◆ TASK STATEMENT ◆
Print word for word the first line of the records below and every following line through the one containing "Image resolution: width=1280, height=1127."; print nothing else.

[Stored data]
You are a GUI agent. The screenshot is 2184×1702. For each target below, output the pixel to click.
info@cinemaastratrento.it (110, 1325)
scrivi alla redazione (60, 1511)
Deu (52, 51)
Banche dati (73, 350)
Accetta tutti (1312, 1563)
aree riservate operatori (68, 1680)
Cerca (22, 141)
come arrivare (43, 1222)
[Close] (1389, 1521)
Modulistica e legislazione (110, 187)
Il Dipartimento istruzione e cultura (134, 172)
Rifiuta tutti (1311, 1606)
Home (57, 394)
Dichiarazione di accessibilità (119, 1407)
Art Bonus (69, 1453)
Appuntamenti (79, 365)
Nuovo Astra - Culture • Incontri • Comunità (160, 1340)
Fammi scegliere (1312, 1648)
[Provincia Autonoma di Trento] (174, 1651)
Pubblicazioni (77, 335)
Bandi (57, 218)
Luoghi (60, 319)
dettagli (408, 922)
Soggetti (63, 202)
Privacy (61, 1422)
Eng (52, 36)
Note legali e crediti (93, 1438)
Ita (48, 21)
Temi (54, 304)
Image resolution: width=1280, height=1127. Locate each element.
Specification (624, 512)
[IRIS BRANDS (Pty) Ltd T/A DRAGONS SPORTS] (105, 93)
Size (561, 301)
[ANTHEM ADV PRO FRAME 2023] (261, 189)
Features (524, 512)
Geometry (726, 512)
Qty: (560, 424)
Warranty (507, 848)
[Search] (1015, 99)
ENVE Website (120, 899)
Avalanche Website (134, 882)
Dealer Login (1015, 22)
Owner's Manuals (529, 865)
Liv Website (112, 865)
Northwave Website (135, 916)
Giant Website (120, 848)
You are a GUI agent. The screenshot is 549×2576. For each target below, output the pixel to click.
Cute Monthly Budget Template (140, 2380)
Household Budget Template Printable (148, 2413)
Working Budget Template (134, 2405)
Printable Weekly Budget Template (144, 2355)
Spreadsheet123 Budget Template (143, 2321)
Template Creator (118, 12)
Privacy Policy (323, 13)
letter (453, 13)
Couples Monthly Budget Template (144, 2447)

◆ SOLUTION TO THIS EXERCISE ◆
You are a GUI agent. The screenshot is 2184×1702. For each target below, output the pixel to click.
info@cinemaastratrento.it (110, 1325)
scrivi alla redazione (60, 1511)
Deu (52, 51)
Banche dati (73, 350)
Accetta tutti (1312, 1563)
aree riservate operatori (68, 1680)
Cerca (22, 141)
come arrivare (43, 1222)
[Close] (1389, 1521)
Modulistica e legislazione (110, 187)
Il Dipartimento istruzione e cultura (134, 172)
Rifiuta tutti (1311, 1606)
Home (57, 394)
Dichiarazione di accessibilità (119, 1407)
Art Bonus (69, 1453)
Appuntamenti (79, 365)
Nuovo Astra - Culture • Incontri • Comunità (160, 1340)
Fammi scegliere (1312, 1648)
[Provincia Autonoma di Trento] (174, 1651)
Pubblicazioni (77, 335)
Bandi (57, 218)
Luoghi (60, 319)
dettagli (408, 922)
Soggetti (63, 202)
Privacy (61, 1422)
Eng (52, 36)
Note legali e crediti (93, 1438)
Ita (48, 21)
Temi (54, 304)
Image resolution: width=1280, height=1127. Locate each element.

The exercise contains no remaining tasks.